INVESTIR EM DIVERSIDADE E EQUIDADE DE GÊNERO GERA LUCRO
Eles têm números. Por exemplo, depois que as mulheres entraram no mercado de trabalho efetivamente, a economia norueguesa cresceu. Se elas trabalharem em período integral, isso vai acrescentar ainda mais valor à economia norueguesa. Minha ideia é conhecer essa política e trazer algo semelhante para o Brasil, escrever sobre isso, mostrando que é lucrativo investir em diversidade e equidade de gênero.
PONTOS A SEREM MELHORADOS NA EXPERIÊNCIA NORUEGUESA
Eu acho que sistema deles tem algumas coisas a serem melhoradas. Por exemplo, diversidade étnica. Eu bati nessa tecla. Os poucos negros e negras que têm na sociedade deles ainda vivem em um sistema mais excludente. Quando se fala em diversidade e inclusão está tudo lindo, mas é todo mundo “branco”. A comunidade LGBTQI+ está contemplada, a mulher entrou no mercado de trabalho… Mas todos brancos. Então isso é uma coisa que precisa ser revista. No Brasil, as empresas norueguesas (que estão operando aqui) já entenderam isso. Nesse sentido, as empresas norueguesas que estão no Brasil estão mais desenvolvidos do que as de lá.
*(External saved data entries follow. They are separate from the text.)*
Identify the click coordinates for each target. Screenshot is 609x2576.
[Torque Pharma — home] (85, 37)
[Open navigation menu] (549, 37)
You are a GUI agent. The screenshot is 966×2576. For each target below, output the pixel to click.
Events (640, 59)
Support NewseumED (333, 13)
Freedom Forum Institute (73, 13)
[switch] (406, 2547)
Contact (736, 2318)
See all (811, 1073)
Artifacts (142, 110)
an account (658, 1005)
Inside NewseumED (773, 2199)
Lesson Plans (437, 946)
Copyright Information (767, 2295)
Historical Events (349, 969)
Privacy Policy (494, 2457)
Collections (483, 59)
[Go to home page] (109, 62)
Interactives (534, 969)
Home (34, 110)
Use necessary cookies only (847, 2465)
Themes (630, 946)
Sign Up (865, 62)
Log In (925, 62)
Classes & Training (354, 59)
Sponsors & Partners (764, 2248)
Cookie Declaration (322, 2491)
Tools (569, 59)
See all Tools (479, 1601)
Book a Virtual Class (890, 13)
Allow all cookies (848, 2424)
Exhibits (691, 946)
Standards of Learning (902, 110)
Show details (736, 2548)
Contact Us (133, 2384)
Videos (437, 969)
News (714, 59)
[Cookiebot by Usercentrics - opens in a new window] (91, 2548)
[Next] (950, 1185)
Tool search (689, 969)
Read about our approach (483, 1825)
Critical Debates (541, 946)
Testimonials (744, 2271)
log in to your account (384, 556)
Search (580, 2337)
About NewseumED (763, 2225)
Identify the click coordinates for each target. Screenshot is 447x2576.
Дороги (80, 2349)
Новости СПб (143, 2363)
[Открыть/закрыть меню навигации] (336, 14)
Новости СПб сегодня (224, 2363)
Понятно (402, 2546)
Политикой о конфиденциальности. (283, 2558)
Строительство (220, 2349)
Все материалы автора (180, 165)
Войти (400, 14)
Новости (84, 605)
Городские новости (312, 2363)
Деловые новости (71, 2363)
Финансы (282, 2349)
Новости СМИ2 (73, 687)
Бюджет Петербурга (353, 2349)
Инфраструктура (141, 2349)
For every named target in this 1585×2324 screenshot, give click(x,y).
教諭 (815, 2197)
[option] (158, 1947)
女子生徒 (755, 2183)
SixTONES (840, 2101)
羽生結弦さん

ATIVISMO E JORNALISMO AFROCENTRADO
O que eu luto a vida inteira é que a gente tenha articulação. Despertar a consciência de irmãos, e tentar entrar em espaços de poder é uma forma de articulação para acabar com esse sistema racista. (Por exemplo), o que o IPEAFRO faz, o que a Elisa (Larkin Nascimento) faz o tempo inteiro é entrar nesses espaços e destruir essa estrutura (racista), ou pelo menos minar essa estrutura.